I am looking at an internal geared bike to serve as my kid hauler & commuter bike.

I have a Chariot trailer that attaches to the rear of the bike with a quick release skewer mounted hitch receiver.

Can I use this receiver on the Alfine hub? I see a plastic washer on the Alfine hub bolt and am wondering whether I can just take this off and bolt the hitch receiver on with the hub bolt.

Any help appreciated.

THanks,

Jason


----------



## dru (Sep 4, 2006)

The axle is a solid piece just like on old cheap bolt on wheels. The coloured washers sit in the dropout slots and are functional and neccessary. Anything you want to bolt to the axle goes over these washers and the big chrome nut sits on top, sandwiching the accessory. The manual shows fender mounts attached this way, so I'd guess a trailer mount would be fine, as long as it will fit over the axle.

Drew


----------



## jcc456 (Mar 5, 2007)

*Thanks*

I think I have found a couple of bikes that have drilled out slots that I can use for rigging the trailer hitch if the axle does not have enough thread distance.

Looking at a Giant Seek I and a Rocky mountain Metropolis

Thanks for your help.


----------



## jcc456 (Mar 5, 2007)

*Thanks*

I think I have found a couple of bikes that have drilled out slots that I can use for rigging the trailer hitch if the axle does not have enough thread distance.

Looking at a Giant Seek I and a Rocky mountain Metropolis

Thanks for your help.


----------



## jcc456 (Mar 5, 2007)

*Thanks*

I think I have found a couple of bikes that have drilled out slots that I can use for rigging the trailer hitch if the axle does not have enough thread distance.

Looking at a Giant Seek I and a Rocky mountain Metropolis

Thanks for your help.


----------



## jcc456 (Mar 5, 2007)

*Thanks*

I think I have found a couple of bikes that have drilled out slots that I can use for rigging the trailer hitch if the axle does not have enough thread distance.

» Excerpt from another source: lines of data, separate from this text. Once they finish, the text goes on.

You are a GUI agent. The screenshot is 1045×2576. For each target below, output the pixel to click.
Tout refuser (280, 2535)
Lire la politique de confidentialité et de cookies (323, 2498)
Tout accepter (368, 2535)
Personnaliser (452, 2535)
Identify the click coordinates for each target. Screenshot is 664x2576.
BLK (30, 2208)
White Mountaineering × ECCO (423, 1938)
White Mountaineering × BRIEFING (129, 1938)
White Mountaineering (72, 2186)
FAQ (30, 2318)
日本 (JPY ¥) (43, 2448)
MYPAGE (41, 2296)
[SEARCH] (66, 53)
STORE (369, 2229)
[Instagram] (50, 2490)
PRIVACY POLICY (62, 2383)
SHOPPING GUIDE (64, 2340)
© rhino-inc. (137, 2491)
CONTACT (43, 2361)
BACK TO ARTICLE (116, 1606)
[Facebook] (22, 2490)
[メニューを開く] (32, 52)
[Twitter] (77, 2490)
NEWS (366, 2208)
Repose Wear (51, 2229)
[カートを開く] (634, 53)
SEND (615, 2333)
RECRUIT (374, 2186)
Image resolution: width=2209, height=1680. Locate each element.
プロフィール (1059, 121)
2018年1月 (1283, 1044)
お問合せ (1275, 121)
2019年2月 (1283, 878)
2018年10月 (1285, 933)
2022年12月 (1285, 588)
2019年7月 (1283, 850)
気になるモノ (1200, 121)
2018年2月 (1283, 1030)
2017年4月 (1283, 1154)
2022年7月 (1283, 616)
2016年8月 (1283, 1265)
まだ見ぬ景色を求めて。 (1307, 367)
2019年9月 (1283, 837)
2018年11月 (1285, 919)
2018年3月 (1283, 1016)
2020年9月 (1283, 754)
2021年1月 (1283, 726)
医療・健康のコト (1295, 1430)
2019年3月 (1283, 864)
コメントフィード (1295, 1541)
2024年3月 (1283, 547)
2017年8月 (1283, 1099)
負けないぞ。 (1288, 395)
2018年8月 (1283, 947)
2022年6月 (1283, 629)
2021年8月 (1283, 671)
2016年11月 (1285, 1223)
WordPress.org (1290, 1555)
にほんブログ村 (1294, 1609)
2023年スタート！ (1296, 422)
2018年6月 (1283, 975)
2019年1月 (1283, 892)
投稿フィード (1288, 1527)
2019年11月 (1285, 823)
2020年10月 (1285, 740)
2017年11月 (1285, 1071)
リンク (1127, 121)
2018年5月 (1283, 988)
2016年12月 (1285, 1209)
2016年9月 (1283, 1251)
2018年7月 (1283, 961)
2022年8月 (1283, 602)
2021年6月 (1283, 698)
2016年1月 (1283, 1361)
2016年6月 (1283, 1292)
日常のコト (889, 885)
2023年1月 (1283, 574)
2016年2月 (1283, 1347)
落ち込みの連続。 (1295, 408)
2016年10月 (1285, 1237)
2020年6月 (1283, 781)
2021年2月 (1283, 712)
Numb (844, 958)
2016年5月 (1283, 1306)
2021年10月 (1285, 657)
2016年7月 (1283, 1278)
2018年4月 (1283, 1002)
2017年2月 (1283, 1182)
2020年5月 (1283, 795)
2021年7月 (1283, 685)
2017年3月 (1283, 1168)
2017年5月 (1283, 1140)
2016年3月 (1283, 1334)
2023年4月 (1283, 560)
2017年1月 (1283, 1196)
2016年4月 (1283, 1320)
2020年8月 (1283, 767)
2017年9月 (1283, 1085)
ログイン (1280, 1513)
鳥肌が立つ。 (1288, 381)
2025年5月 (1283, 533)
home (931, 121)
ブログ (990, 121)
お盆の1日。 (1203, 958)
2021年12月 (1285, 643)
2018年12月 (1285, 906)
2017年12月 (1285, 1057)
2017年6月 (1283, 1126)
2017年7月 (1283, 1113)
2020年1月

Looking at a Giant Seek I and a Rocky mountain Metropolis

Thanks for your help.


----------



## Doppler9000 (Apr 7, 2009)

Thank you, thank you, thank you, thank you.


----------



## jcc456 (Mar 5, 2007)

*No idea how that happened*

Ooops...

Anyways to post an update...

Most frames with a flat drop out area will have enough clearance for the chariot hitch adaptor to fit over the axle bolt. Had to go to a couple of shops before I found the bike I wanted and ended up with a Giant Seek 1.


----------